Which lines in the records below contain the string "width"? Identify each of them and copy it in full, treating uppercase and lowercase as different.

* _Supplied material_
* * * * * * *

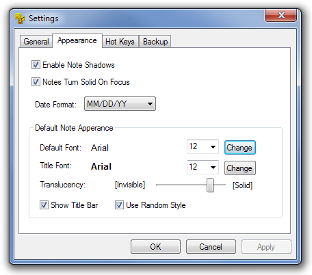
Task: Disable Use Random Style option
Action: pyautogui.click(x=119, y=205)
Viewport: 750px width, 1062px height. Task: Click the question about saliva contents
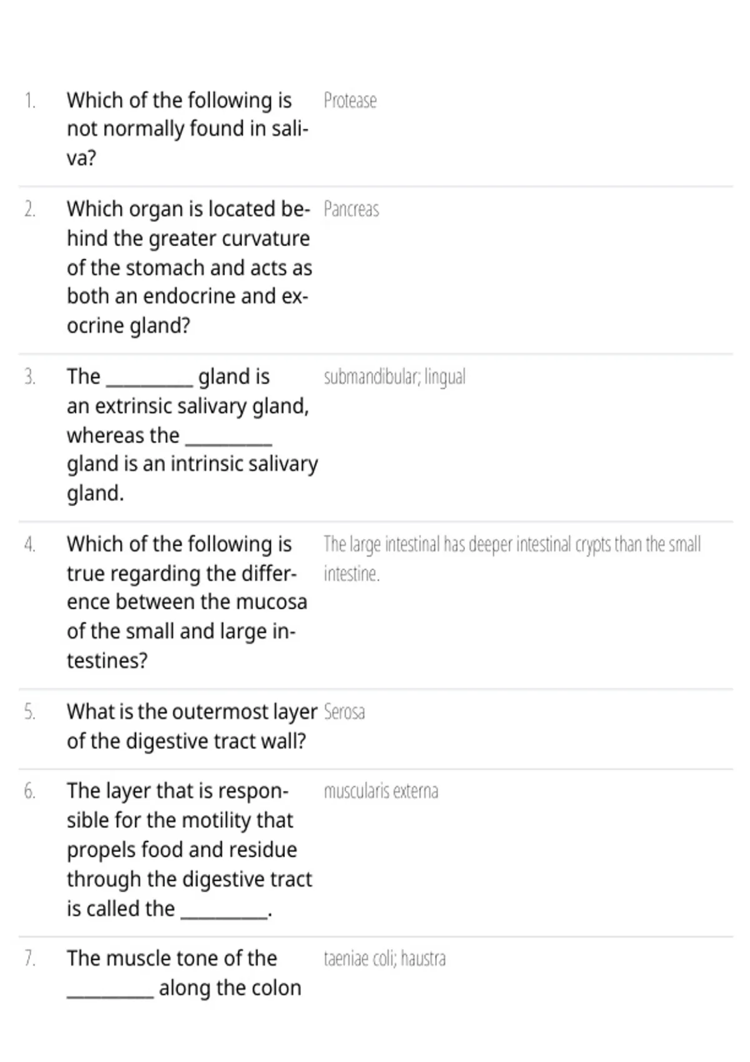click(x=188, y=129)
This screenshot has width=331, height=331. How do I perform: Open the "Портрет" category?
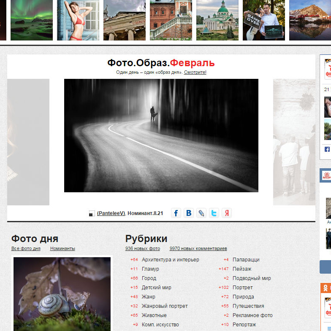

* * * * * * *

* _Reply_
Viewport: 750px width, 1062px height. Task: Click the question about saliva contents
This screenshot has width=331, height=331. How do I perform: Open the "Портрет" category?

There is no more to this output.